_TASK OBJECTIVE:_
All of the records below are to be given again word for word, with the pictures removed.

(Stored records)
★ ★ ★ ★

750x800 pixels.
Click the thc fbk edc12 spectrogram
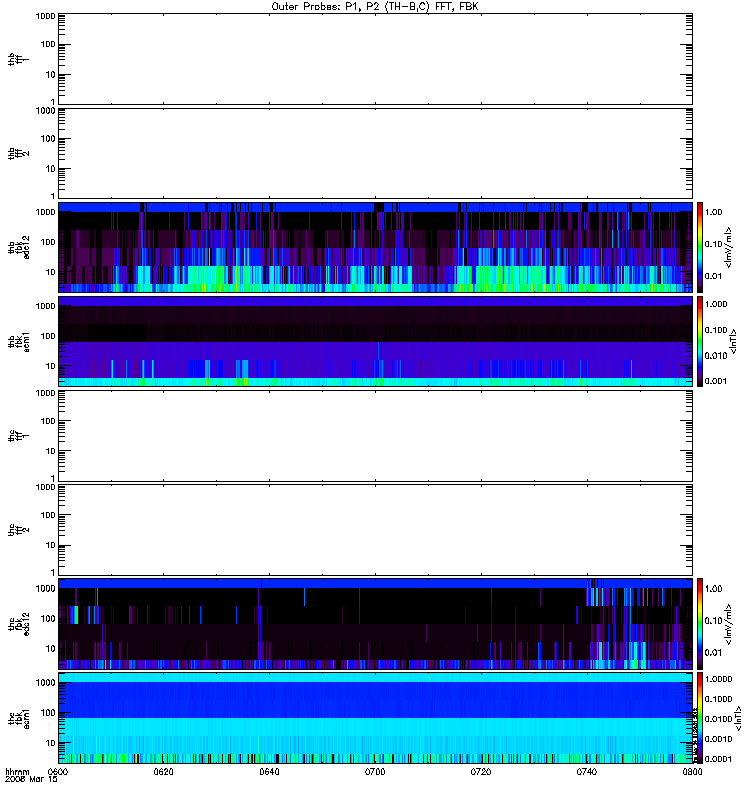(x=375, y=623)
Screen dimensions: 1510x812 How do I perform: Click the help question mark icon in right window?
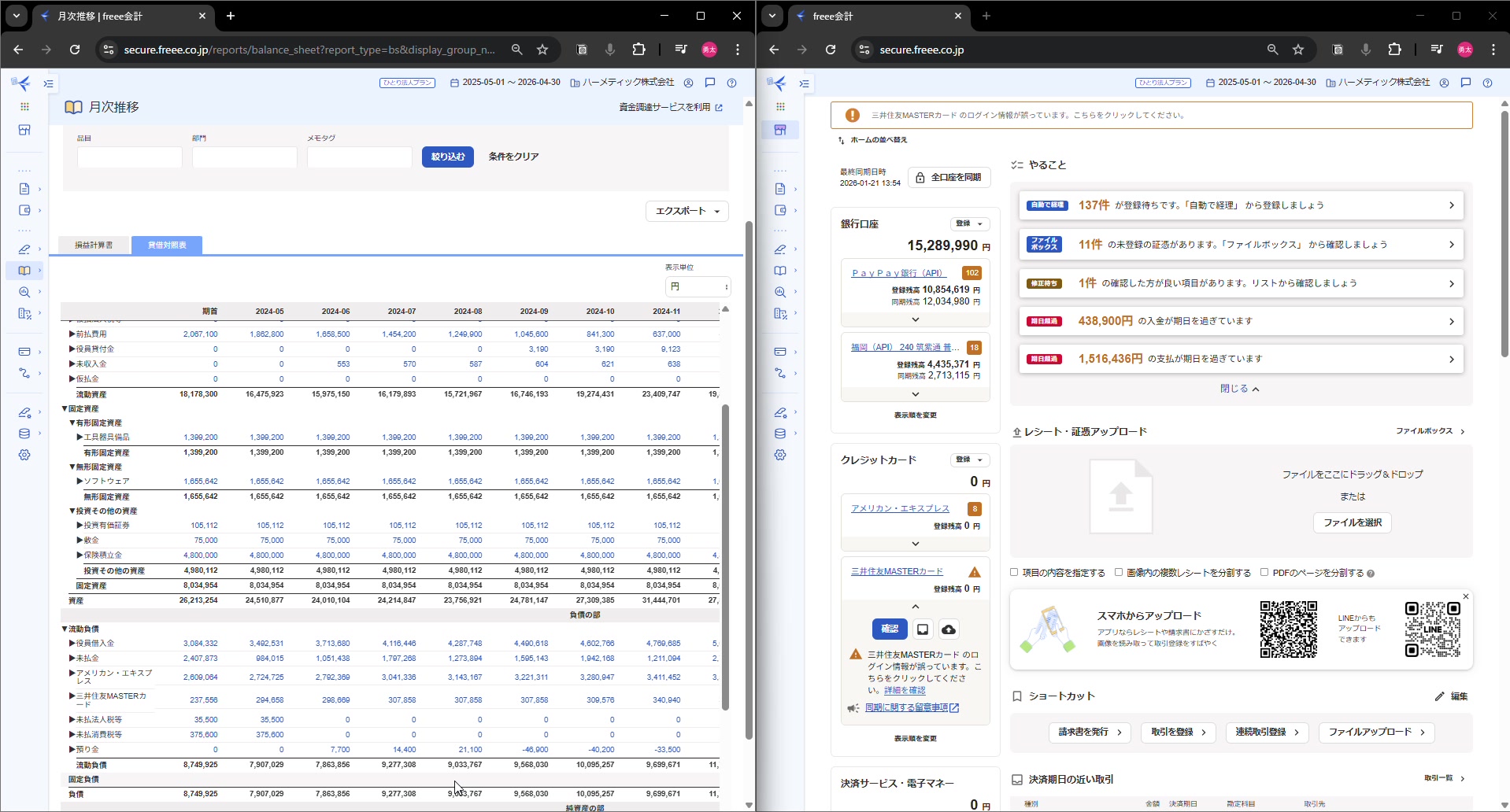pyautogui.click(x=1487, y=83)
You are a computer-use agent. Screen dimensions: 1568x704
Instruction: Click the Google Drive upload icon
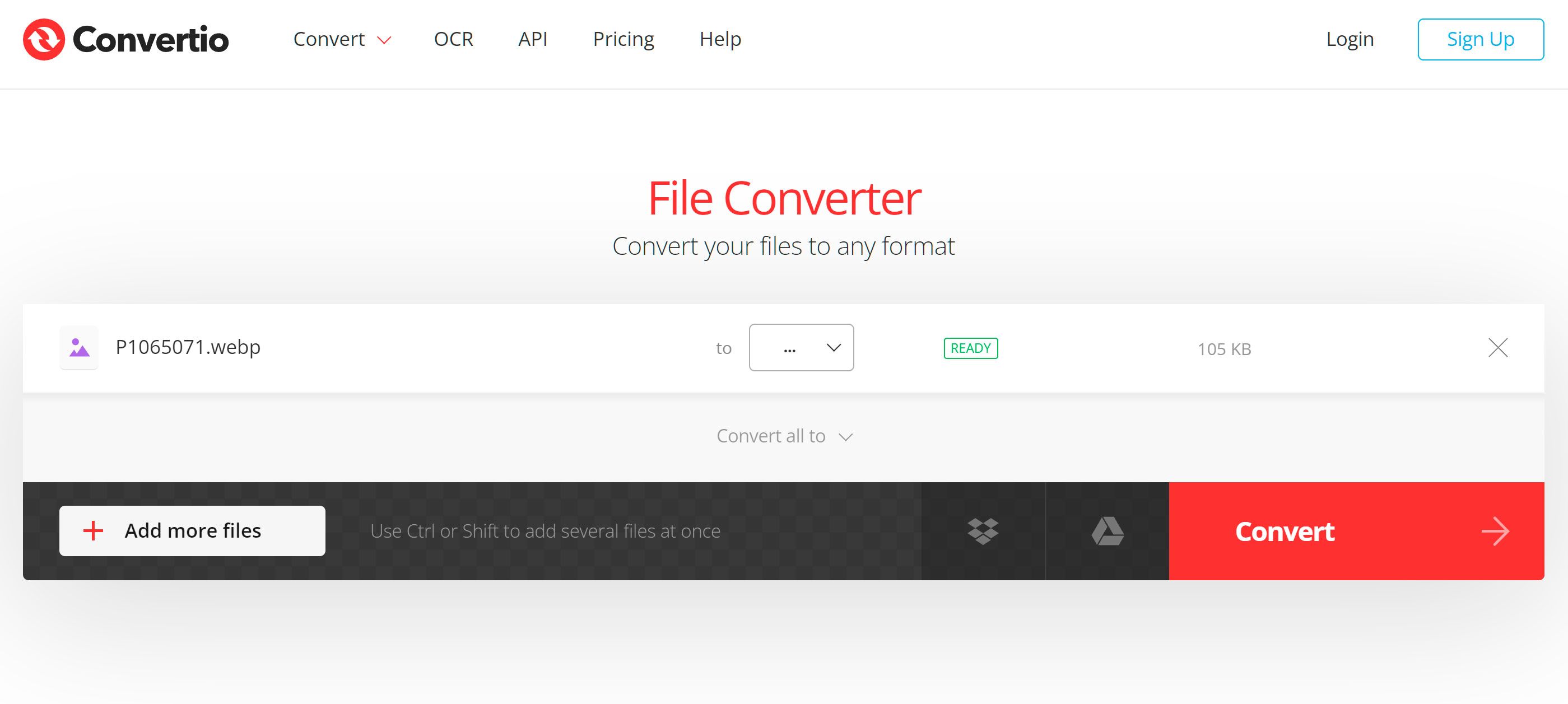point(1107,530)
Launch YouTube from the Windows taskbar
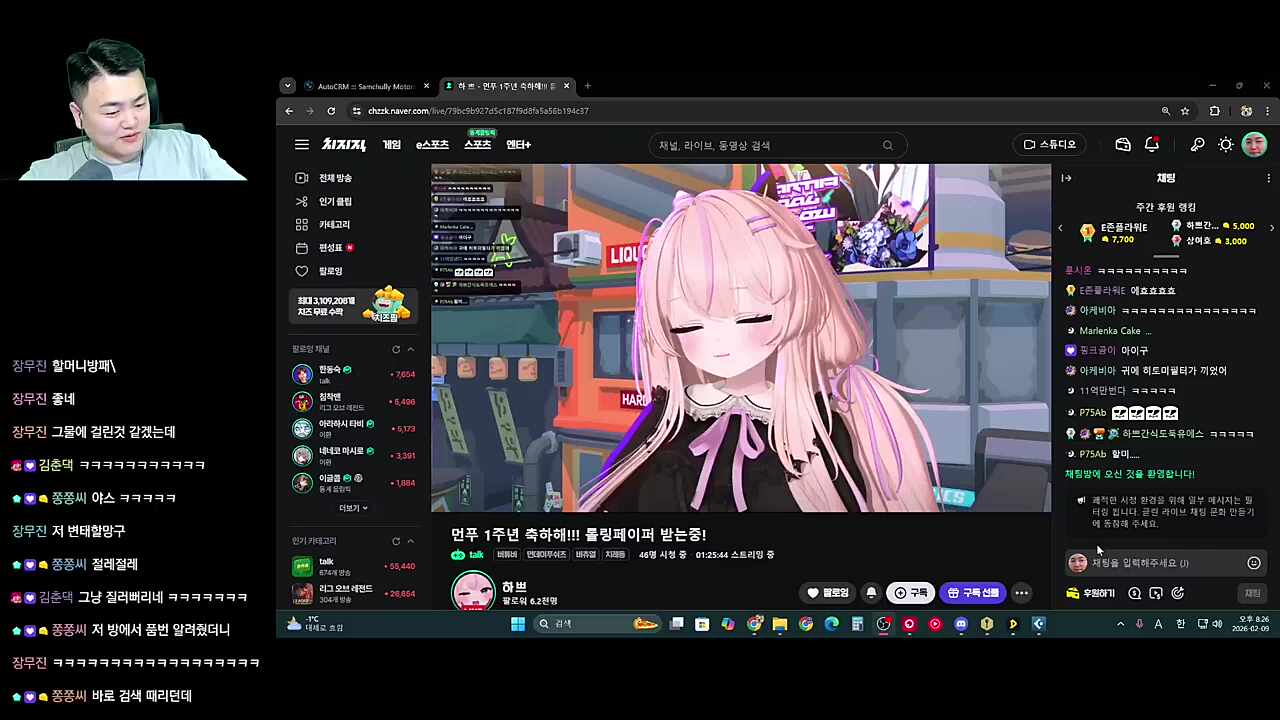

★ ★ ★ ★

_REPLY TO THE TASK:_
750x800 pixels.
Click the thc fbk edc12 spectrogram
(x=375, y=623)
Screen dimensions: 1510x812 How do I perform: Click the help question mark icon in right window?
pyautogui.click(x=1487, y=83)
You are a computer-use agent. Screen dimensions: 1568x704
Instruction: Click the Google Drive upload icon
point(1107,530)
Launch YouTube from the Windows taskbar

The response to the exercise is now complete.